» **Brief**
Beginning with the very first line, please reproduce the entries exactly through the line containing "Click McDonald's star".

[Saved data entries]
━━━━━━━━━━
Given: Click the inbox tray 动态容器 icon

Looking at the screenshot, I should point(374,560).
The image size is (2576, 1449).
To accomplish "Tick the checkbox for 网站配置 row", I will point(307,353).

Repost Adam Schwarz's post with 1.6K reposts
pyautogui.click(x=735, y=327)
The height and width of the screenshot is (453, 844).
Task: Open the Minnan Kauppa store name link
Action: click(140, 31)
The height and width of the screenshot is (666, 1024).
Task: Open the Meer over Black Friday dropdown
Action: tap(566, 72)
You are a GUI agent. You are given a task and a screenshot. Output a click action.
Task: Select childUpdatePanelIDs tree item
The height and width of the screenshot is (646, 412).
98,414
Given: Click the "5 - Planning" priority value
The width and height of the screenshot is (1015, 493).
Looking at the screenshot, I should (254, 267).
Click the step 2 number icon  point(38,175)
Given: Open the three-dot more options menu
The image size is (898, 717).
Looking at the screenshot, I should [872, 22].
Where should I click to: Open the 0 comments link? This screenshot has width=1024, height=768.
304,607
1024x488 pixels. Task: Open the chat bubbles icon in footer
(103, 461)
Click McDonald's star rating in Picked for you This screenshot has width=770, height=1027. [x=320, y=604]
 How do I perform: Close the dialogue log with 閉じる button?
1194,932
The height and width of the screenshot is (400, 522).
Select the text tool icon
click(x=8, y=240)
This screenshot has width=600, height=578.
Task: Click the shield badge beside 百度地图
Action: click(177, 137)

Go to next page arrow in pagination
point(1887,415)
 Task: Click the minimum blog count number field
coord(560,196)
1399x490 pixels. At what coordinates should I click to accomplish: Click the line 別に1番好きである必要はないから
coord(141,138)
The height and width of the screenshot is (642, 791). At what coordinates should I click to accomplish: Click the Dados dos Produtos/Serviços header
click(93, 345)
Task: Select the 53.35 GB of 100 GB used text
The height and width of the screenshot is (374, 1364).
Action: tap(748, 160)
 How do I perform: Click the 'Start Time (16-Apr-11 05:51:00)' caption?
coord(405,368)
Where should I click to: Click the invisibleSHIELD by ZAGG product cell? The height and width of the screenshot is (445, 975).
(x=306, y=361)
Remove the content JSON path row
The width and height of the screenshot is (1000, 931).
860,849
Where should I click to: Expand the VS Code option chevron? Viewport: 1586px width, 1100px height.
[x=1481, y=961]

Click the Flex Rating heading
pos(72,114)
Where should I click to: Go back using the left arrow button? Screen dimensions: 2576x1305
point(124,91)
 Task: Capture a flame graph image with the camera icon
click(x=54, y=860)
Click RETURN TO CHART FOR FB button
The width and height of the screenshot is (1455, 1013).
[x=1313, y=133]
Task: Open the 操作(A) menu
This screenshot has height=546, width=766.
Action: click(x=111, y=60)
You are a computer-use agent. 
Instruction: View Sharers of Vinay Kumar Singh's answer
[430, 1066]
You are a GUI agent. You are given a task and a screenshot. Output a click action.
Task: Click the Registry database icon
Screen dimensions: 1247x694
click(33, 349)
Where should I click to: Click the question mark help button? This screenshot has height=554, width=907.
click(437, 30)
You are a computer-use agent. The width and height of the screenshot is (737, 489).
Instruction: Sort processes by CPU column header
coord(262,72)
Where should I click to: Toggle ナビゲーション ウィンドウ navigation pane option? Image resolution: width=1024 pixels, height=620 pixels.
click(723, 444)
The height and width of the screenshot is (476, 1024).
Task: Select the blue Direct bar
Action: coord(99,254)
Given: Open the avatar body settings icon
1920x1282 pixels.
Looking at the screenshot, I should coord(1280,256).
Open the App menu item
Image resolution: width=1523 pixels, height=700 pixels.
━━━━━━━━━━
» **Solution for this task**
Given: Click the inbox tray 动态容器 icon

Looking at the screenshot, I should point(374,560).
The image size is (2576, 1449).
To accomplish "Tick the checkbox for 网站配置 row", I will point(307,353).

Repost Adam Schwarz's post with 1.6K reposts
pyautogui.click(x=735, y=327)
The height and width of the screenshot is (453, 844).
Task: Open the Minnan Kauppa store name link
Action: click(140, 31)
The height and width of the screenshot is (666, 1024).
Task: Open the Meer over Black Friday dropdown
Action: tap(566, 72)
You are a GUI agent. You are given a task and a screenshot. Output a click action.
Task: Select childUpdatePanelIDs tree item
The height and width of the screenshot is (646, 412).
98,414
Given: Click the "5 - Planning" priority value
The width and height of the screenshot is (1015, 493).
Looking at the screenshot, I should (254, 267).
Click the step 2 number icon  point(38,175)
Given: Open the three-dot more options menu
The image size is (898, 717).
Looking at the screenshot, I should [872, 22].
Where should I click to: Open the 0 comments link? This screenshot has width=1024, height=768.
304,607
1024x488 pixels. Task: Open the chat bubbles icon in footer
(103, 461)
Click McDonald's star rating in Picked for you This screenshot has width=770, height=1027. [x=320, y=604]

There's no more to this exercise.